◆ Problem requirements ◆
Find and copy every line in the records that includes the string "header".

Stored data entries
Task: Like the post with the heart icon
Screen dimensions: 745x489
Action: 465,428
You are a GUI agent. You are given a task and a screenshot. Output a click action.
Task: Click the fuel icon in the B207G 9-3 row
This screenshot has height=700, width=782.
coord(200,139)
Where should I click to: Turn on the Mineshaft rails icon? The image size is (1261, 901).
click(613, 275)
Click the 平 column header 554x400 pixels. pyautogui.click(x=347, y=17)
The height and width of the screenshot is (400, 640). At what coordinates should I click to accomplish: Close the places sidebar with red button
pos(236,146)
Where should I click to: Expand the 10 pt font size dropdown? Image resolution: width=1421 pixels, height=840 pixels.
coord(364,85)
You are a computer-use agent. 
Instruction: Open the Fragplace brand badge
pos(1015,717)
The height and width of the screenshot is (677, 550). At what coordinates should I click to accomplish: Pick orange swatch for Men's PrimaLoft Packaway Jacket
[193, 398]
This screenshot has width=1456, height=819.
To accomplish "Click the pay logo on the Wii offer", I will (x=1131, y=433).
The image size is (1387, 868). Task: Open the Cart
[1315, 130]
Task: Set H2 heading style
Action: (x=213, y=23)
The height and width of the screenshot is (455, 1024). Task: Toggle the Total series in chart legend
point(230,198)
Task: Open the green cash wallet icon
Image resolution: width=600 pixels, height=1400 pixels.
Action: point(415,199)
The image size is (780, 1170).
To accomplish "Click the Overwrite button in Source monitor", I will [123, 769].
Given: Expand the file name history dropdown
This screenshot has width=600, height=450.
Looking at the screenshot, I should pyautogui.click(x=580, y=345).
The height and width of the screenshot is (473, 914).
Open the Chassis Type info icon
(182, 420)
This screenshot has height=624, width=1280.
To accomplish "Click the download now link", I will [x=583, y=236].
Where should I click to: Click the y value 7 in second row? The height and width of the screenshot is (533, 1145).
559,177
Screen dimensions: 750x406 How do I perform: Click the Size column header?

◆ Result ◆
Click the 平 column header 554x400 pixels. pyautogui.click(x=347, y=17)
Screen dimensions: 750x406 How do I perform: Click the Size column header?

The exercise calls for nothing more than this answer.